I've tried so many and like very few of them. MS seems to have done some good
work on performance. It's still faster than this new version of Atom for
startup, especially cold starts (with it not open at all, going into FTP
client > open file).

Though, I revisited Sublime Text today, and I have to say, I know it's just a
few seconds saved here and there, but the difference between Sublime and ANY
other editor as far as launch/file ready time is a huge gap. While the
measured time doesn't seem significant- the "feel" of using it does.

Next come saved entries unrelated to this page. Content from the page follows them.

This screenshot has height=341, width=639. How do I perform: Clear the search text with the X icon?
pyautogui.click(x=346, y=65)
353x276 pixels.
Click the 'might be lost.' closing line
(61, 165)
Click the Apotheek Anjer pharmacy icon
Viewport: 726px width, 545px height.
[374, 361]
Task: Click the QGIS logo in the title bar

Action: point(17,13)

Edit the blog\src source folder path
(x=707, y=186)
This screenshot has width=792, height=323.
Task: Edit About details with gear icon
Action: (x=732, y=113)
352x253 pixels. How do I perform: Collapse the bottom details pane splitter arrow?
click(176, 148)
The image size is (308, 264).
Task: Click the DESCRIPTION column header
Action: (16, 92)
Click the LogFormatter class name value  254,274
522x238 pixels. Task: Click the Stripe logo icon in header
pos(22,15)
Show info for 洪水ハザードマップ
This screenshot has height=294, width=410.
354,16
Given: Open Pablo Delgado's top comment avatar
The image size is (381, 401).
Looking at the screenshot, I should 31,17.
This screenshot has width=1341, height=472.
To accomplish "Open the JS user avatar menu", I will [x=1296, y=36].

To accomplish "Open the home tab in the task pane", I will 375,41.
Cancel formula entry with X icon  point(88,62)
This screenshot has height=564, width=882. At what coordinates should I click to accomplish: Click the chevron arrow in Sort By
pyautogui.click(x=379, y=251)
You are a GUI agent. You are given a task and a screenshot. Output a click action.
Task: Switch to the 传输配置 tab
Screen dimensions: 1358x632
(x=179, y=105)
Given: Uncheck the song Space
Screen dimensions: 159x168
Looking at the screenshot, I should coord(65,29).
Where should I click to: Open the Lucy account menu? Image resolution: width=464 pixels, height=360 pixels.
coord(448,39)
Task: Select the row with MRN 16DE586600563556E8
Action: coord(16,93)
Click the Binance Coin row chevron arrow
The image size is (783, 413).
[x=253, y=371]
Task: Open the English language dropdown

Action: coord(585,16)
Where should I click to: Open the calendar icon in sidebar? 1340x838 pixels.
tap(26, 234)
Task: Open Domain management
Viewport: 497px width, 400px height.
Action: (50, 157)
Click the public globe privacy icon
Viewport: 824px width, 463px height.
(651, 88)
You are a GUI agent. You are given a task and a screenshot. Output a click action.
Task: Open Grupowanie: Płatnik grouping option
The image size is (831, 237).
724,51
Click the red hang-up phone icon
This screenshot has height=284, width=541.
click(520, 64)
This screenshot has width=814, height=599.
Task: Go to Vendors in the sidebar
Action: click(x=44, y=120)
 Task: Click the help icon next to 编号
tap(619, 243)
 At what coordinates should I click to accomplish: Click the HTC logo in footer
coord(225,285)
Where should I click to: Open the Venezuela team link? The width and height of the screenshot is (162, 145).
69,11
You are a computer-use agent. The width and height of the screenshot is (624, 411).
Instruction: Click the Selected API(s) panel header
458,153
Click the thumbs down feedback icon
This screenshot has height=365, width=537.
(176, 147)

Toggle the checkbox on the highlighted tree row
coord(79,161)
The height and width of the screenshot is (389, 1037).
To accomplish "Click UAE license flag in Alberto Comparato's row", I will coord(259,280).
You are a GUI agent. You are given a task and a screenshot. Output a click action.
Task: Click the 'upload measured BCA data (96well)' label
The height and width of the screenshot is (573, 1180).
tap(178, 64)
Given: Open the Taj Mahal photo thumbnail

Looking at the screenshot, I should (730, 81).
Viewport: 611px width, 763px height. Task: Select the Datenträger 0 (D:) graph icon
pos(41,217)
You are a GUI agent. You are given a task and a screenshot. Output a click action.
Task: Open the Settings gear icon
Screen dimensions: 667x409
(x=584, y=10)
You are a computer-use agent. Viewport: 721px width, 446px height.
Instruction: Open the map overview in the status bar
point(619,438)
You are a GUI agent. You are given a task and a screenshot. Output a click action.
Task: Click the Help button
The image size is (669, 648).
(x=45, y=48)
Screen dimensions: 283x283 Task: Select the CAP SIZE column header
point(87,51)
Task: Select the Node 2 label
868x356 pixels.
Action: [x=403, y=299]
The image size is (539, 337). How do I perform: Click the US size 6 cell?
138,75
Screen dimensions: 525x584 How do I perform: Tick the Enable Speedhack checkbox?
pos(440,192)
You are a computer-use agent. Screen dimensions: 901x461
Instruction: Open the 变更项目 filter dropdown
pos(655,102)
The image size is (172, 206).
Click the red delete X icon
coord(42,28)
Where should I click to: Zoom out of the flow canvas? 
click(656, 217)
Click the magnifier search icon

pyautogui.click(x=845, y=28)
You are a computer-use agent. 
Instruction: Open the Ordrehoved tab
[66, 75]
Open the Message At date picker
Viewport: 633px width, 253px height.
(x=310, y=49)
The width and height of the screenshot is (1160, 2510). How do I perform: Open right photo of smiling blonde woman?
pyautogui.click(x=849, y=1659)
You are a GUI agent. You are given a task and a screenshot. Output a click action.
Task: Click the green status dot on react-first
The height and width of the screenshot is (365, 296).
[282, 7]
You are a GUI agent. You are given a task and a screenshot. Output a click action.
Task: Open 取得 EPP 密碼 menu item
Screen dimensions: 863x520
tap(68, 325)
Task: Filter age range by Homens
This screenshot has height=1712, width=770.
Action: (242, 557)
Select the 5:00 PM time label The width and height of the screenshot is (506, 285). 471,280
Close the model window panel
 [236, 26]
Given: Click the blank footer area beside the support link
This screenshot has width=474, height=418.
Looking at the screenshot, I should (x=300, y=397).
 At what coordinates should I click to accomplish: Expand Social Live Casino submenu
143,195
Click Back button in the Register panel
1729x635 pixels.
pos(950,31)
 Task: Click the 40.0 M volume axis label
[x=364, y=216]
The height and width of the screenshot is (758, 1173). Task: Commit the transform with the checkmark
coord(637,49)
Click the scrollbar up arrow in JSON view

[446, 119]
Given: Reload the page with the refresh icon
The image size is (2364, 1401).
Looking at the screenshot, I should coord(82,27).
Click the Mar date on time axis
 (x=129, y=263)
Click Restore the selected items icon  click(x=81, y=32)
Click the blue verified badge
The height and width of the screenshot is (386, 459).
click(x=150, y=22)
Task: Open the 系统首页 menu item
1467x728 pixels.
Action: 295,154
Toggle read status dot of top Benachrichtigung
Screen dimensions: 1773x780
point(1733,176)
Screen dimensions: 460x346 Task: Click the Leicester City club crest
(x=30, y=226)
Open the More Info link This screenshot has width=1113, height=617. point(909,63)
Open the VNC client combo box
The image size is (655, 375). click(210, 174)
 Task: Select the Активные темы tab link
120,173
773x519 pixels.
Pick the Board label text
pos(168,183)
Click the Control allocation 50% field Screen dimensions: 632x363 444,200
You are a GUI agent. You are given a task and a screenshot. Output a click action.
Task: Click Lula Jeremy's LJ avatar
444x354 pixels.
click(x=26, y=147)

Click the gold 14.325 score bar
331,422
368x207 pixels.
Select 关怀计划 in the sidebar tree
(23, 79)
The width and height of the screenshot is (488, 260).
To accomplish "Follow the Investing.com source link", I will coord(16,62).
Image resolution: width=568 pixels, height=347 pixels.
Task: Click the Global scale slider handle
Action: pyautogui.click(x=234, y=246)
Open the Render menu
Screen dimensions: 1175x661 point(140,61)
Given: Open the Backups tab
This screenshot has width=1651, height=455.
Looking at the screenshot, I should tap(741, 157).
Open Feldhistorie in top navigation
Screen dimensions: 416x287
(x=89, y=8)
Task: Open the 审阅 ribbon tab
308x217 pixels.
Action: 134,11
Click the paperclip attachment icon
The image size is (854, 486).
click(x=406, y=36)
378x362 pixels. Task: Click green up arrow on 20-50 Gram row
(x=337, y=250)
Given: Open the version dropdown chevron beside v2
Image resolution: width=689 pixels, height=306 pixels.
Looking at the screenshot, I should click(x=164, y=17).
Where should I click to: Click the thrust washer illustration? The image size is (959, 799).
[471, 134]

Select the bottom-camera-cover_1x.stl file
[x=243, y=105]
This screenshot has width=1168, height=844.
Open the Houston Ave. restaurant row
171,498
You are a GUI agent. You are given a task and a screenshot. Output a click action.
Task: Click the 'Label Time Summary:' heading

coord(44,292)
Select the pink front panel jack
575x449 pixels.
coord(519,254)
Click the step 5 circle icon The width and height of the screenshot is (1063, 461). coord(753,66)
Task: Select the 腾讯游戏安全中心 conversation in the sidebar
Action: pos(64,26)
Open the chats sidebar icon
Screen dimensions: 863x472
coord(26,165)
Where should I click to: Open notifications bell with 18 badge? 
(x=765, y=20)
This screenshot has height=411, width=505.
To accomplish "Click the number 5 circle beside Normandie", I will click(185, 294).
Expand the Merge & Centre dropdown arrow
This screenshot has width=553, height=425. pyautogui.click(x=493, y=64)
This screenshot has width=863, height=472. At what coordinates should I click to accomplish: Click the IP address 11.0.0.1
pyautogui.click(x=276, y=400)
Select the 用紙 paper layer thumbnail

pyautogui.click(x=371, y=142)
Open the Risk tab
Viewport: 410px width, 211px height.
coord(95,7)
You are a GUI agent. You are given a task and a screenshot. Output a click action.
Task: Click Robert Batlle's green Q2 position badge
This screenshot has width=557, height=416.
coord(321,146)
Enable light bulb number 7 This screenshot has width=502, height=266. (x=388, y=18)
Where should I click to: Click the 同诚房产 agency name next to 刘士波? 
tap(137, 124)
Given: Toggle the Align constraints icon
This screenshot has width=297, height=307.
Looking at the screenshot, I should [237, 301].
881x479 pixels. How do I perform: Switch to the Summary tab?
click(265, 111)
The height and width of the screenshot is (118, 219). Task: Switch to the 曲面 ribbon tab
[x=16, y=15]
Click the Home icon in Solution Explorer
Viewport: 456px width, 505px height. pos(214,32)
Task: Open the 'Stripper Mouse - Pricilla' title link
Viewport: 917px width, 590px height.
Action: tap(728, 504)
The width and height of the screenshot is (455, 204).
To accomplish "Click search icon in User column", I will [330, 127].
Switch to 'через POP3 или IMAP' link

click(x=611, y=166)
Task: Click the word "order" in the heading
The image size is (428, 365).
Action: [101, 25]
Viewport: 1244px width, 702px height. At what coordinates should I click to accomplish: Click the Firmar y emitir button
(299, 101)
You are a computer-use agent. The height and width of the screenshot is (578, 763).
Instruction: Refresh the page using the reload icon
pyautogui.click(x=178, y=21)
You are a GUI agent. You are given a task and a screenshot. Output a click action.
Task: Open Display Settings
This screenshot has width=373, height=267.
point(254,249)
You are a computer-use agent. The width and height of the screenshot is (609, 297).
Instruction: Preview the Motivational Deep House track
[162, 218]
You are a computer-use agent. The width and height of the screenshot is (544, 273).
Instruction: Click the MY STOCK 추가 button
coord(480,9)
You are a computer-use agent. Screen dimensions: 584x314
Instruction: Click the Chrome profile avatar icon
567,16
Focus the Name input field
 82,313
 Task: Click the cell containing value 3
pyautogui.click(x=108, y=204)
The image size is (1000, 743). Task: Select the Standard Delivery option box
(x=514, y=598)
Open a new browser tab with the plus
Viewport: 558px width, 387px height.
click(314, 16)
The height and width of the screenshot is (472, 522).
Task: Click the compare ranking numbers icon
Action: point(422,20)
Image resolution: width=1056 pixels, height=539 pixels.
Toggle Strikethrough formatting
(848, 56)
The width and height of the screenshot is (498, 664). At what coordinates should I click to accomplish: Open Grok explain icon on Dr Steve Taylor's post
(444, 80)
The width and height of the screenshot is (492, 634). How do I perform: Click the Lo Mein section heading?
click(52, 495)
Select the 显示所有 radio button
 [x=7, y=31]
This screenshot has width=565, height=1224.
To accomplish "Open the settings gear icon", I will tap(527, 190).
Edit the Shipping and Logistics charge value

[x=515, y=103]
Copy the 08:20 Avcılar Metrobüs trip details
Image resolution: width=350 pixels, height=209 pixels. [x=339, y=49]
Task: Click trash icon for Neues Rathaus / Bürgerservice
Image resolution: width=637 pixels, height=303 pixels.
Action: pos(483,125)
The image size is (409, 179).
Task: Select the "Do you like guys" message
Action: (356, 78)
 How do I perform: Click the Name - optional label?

It's hard
to put into words how much better it feels to use, like the difference between
using applications on a HDD vs an SSD.

I'm still debating (as a hobbyist that doesn't make much money on what I use
text editors for) whether the license is worth it for Sublime or if I should
just stick to VS Code. $80 is reasonable for most use cases (developers, etc)
but it's a bit steep for mine. It really feels like it might be worth it, even
just for the speed difference.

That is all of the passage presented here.